Magazine | May 6, 2019, Issue

Game of Thrones, Season 8, Episode 1: Recap

Jon Snow (Kit Harington) in Game of Thrones (Helen Sloan/HBO)

This episode opened with echoes of the first episode of the first season — a small child running through the village as a royal procession makes its way to the castle in the North, in preparation for the final battle to come. It’s a satisfying and tension-filled parade, with (almost) all of the characters we’ve loved and hated over the past few years finally gathering together, in a kind of uneasy unity.

But for all of the pageantry and protestations of peace and common cause, it’s impossible to watch the episode without remembering that most of these characters will not make it to the series finale. Even those who manage to navigate the treacherous and deadly politics of the final six episodes will end up facing almost-certain death in the grand battle against the undead king.

It’s clear, for instance, in the first moments of this episode that the power and momentum is entirely with Bernie Sanders. He arrives in Winterfell a wiser and more battle-tested warrior and the obvious front-runner.

But is he too battle-worn? Given to outbursts and paranoia, he seems like a figure from yesterday. For instance, he has essentially zero dragons, while his chief rival, Kamala Harris, has two of them. One of Harris’s dragons is her law-and-order credentials, the result of her earlier career as a public prosecutor. The other dragon is her quirky and intriguing ethnicity — not exactly Westeros, not exactly Dothraki — that contrasts well with the tired and sagging Bernie Sanders. She seems sleek and poised, he seems like a guy who can’t eat a sandwich without inadvertently spitting most of it on his lunch partner’s shirt.

Now that the High Sparrow is dead and the period of fundamentalist religious revival is gone, audiences are more willing to see Mayor Pete, the Unpronounceable, as a potential winner of the Game. He has some terrific moments in the first episode, though longtime Game of Thrones watchers know that this is often a setup — the producers like to take an early audience favorite and kill him or her off in spectacular fashion. Be forewarned: Don’t fall in love with this guy.

Cory Booker, who fell on his head in childhood, sits quietly for most of the episode, staring out into the middle distance, seeing the future but unable to clarify in any useful way what, exactly, he’s talking about. Booker is a long shot to win the Game of Thrones — mostly because of his head injury — and it’s clear that the people of Winterfell have a hard time taking him seriously.

Unlike Maester Elizabeth Warren, whom they take too seriously. In this early episode, at least, she’s left in the library, writing tracts and treatises that no one will read. In one pivotal and revealing scene, she looks up from her writing to discover that she’s not alone. Next to her are Eric Swalwell and Tim Ryan. “Aren’t you guys supposed to be with the third-tier candidates?” She asks. “We are,” they say. It’s a powerful moment when Maester Warren realizes that she’s a third-tier candidate. The camera lingers on her, and we see her spirit and enthusiasm slowly drain from her face.

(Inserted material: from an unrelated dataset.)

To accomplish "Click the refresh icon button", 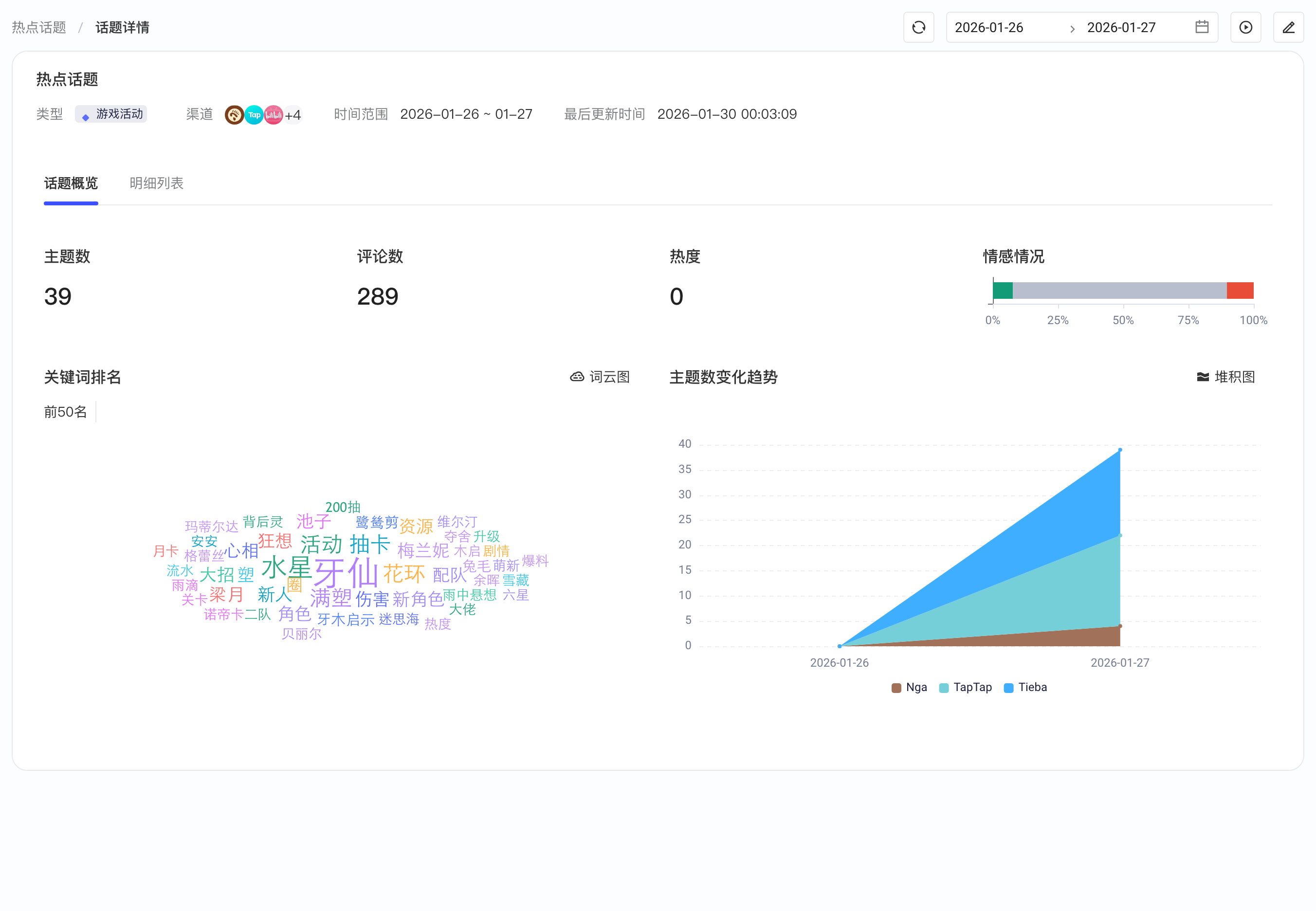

Spoiler alert! The camera pans over two lifeless bodies as two other unidentified characters dig their graves. If you pause the image, it looks a lot like John Hickenlooper and Kirsten Gillibrand are the bodies and Tulsi Gabbard and Jay Inslee are the gravediggers, though on subsequent viewings it seems possibly the other way around. And that’s what’s so great about Game of Thrones — so many layers of meaning!

Joe Biden, First of His Name to Go to College (Unconfirmed), wanders aimlessly through this episode, mumbling apologies and offering back rubs. He has aged a great deal since Season 7, but in a few quick moments we see a glint of the familiar Joe — and it’s clear that the producers (and maybe Joe himself) are encouraging us to underestimate him, perhaps preparing us for his eventual victory.

And what of the evil princess who isn’t there? We don’t see much of her in this early episode — she appears briefly, in her palace in Chappaqua, receiving news from the North that the battle plans are not going well. Hillary Clinton, always plotting and planning many moves ahead, smiles contentedly. She is content for now to watch the others wrangle and conspire. But it’s clear to the audience that she will, before the Game of Thrones comes to a conclusion, be a powerful and malevolent force once again.

Coming up: Season 8, Episode 2: Klobuchar and Warren scheme against a hapless Cory Booker, while Gray Eminence Biden makes an affable (but untrustworthy) peace with Beto O’Rourke, whom he recognizes as his long-lost son, thanks to similarities in their garrulous and vapid nonstop talking. And in distant Westeros, Hillary Clinton watches it all from afar, watching and plotting and waiting for her chance to reenter the Game and once again face the King of the Dead and his (Mostly) White Walkers.